*** PASSAGE ***

Optimizing/Fine-Tuning My Taxes

Looking for advice on optimizing my taxes.

I am 58 and semi-retired. I earn $12K/yr in consulting income, which I can receive just before or just after January 1, and usually take just after. I also have about $5K in interest income and $5K in qualified dividends.

I have three pots of money of about equal sizes. One is non-retirement, of which a significant amount is in appreciated securities (I did a lot of tax-loss harvesting in mid-2009). The second is a Keogh and 401(k) of pre-tax money, and the third is a Roth IRA.

My financial goal, which I may not achieve, is to live on the non-retirement money until I am 66 1/2 and eligible for social security. My tax goal of course is to minimize my taxes over the long term.

I help pay some of my girlfriend's bills, which I usually do by depositing some appreciated securities in her account and selling them. I know I should file a gift tax return if that exceeds $14K/yr. I will not have a taxable estate. When she has medical bills I pay those directly since I know such payments are not subject to gift tax. (She's needed some dental work lately.)

Each year my goal is to fill up my 10% and 15% income tax brackets, either with Roth conversions or realizing capital gains. Currently the latter are taxed at zero. I contribute a lot of the $12K consulting income to my Keogh (which is structured as a self-employed 401(k)).

I do a pro-forma tax projection and try to optimize the numbers so that I'm hitting my target. However I don't typically know all the final numbers until very close to December 31. For reasons not worth explaining, I cannot do a Roth conversion after about December 20. I've also had it suggested to me that given a choice, I should realize capital gains now rather than do Roth conversions, because the rules on Roth conversions are unlikely to change but the zero rate on capital gains might not last forever.

*** End of PASSAGE ***
*** RAW DATA ***

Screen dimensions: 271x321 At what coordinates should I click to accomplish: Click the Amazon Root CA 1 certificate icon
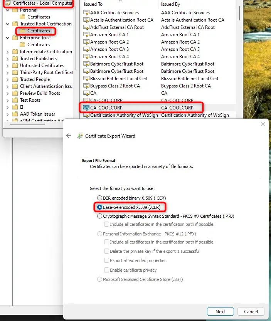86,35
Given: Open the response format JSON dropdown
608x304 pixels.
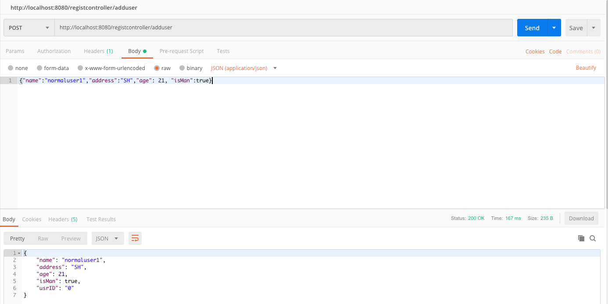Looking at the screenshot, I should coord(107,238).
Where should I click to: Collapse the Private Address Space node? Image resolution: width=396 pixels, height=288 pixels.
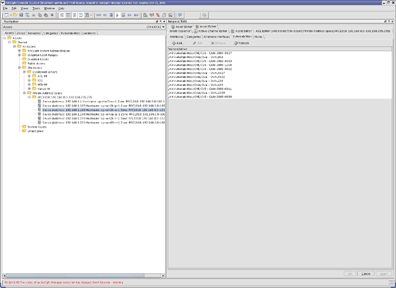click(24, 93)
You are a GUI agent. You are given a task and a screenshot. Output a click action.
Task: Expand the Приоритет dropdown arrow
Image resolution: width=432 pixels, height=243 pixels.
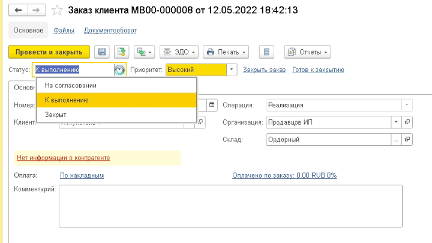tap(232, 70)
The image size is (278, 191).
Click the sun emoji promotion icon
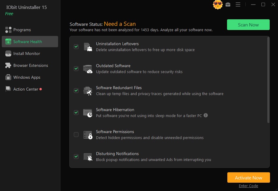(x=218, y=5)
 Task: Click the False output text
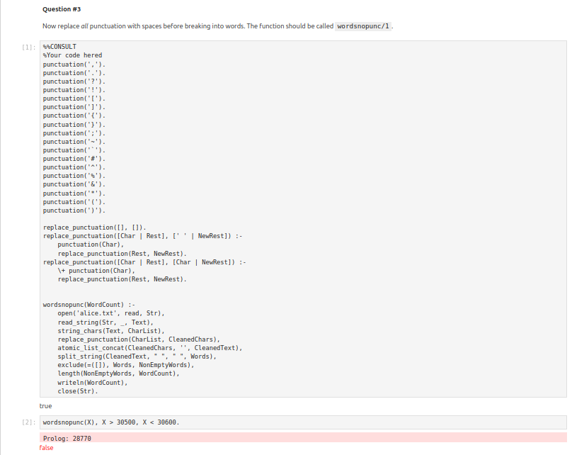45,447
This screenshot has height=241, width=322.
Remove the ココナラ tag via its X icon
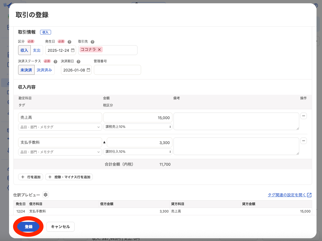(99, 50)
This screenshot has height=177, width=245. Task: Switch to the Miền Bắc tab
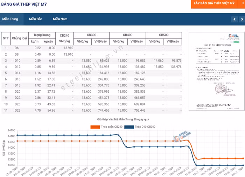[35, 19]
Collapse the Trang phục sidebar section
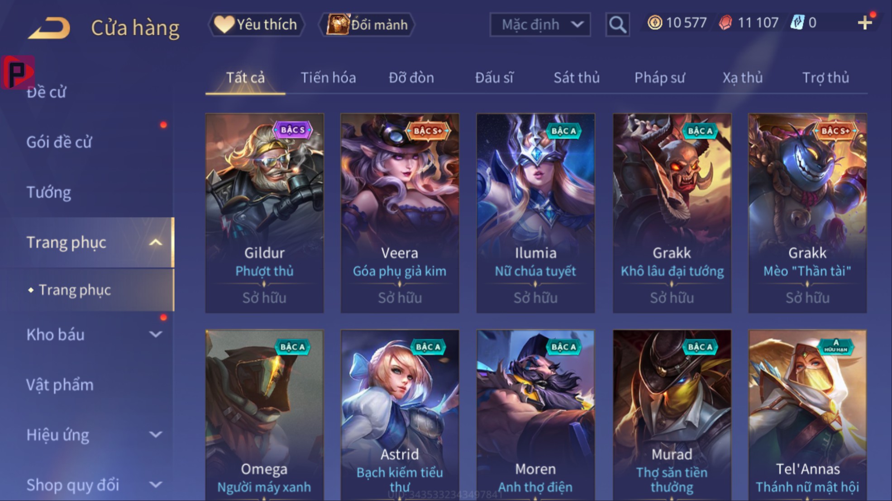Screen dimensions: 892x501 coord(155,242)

*** End of RAW DATA ***
*** RAW DATA ***

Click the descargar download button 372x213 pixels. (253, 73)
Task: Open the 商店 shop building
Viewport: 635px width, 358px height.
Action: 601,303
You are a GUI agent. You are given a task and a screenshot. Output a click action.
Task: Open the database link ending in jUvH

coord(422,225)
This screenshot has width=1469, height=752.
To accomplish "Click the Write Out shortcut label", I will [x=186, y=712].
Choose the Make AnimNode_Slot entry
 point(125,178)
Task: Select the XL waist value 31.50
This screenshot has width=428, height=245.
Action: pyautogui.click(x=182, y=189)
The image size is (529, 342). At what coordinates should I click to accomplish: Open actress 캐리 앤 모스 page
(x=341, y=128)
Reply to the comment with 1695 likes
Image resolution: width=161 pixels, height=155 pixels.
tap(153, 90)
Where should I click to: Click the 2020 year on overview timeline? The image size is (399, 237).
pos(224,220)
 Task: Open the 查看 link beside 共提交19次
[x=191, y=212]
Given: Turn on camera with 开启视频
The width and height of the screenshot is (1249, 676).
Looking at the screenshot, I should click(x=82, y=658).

*** End of RAW DATA ***
*** RAW DATA ***

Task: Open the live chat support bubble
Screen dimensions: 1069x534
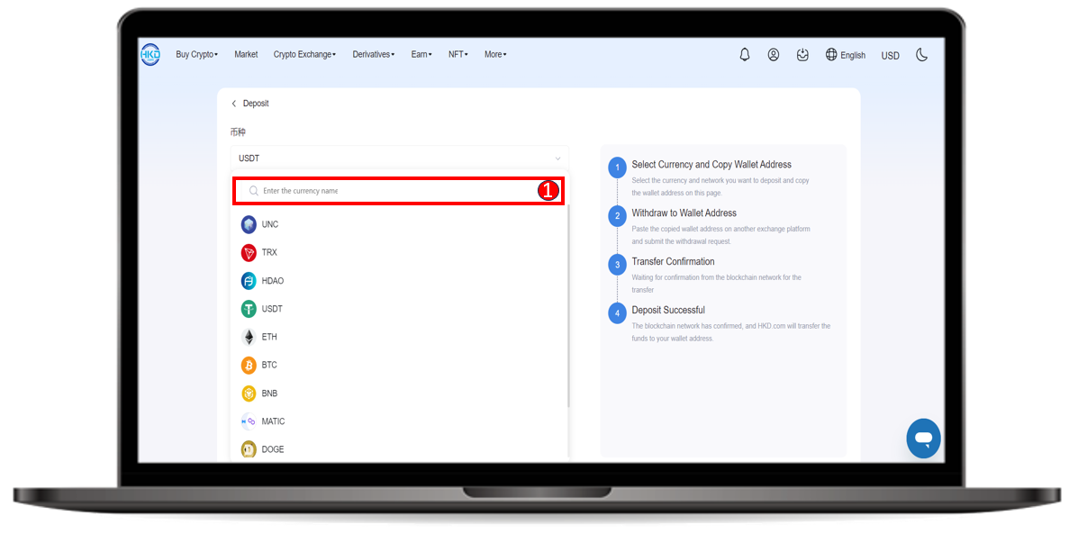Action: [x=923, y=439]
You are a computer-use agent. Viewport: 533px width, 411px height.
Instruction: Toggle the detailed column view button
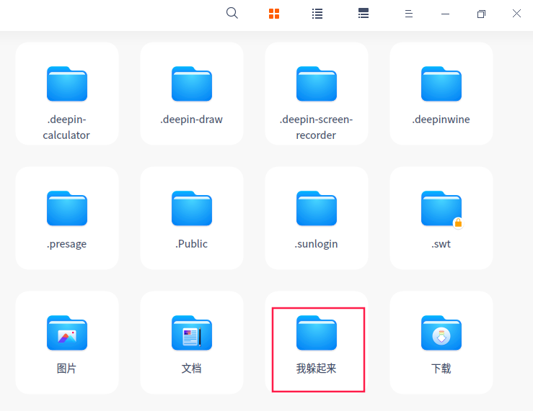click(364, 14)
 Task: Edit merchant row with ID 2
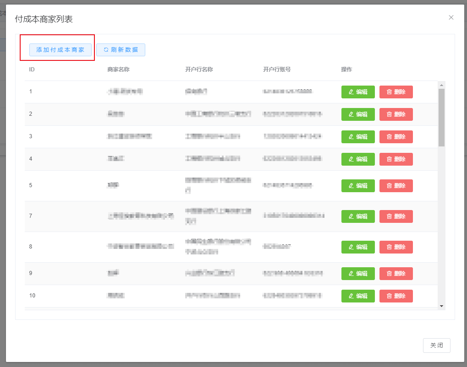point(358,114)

*** End of RAW DATA ***

▶ [WORK TO COMPLETE] Retype the entire post about optimizing taxes word for word. These records were taken from a different source than the post about optimizing taxes.

▶ [SOLUTION]
Optimizing/Fine-Tuning My Taxes

Looking for advice on optimizing my taxes.

I am 58 and semi-retired. I earn $12K/yr in consulting income, which I can receive just before or just after January 1, and usually take just after. I also have about $5K in interest income and $5K in qualified dividends.

I have three pots of money of about equal sizes. One is non-retirement, of which a significant amount is in appreciated securities (I did a lot of tax-loss harvesting in mid-2009). The second is a Keogh and 401(k) of pre-tax money, and the third is a Roth IRA.

My financial goal, which I may not achieve, is to live on the non-retirement money until I am 66 1/2 and eligible for social security. My tax goal of course is to minimize my taxes over the long term.

I help pay some of my girlfriend's bills, which I usually do by depositing some appreciated securities in her account and selling them. I know I should file a gift tax return if that exceeds $14K/yr. I will not have a taxable estate. When she has medical bills I pay those directly since I know such payments are not subject to gift tax. (She's needed some dental work lately.)

Each year my goal is to fill up my 10% and 15% income tax brackets, either with Roth conversions or realizing capital gains. Currently the latter are taxed at zero. I contribute a lot of the $12K consulting income to my Keogh (which is structured as a self-employed 401(k)).

I do a pro-forma tax projection and try to optimize the numbers so that I'm hitting my target. However I don't typically know all the final numbers until very close to December 31. For reasons not worth explaining, I cannot do a Roth conversion after about December 20. I've also had it suggested to me that given a choice, I should realize capital gains now rather than do Roth conversions, because the rules on Roth conversions are unlikely to change but the zero rate on capital gains might not last forever.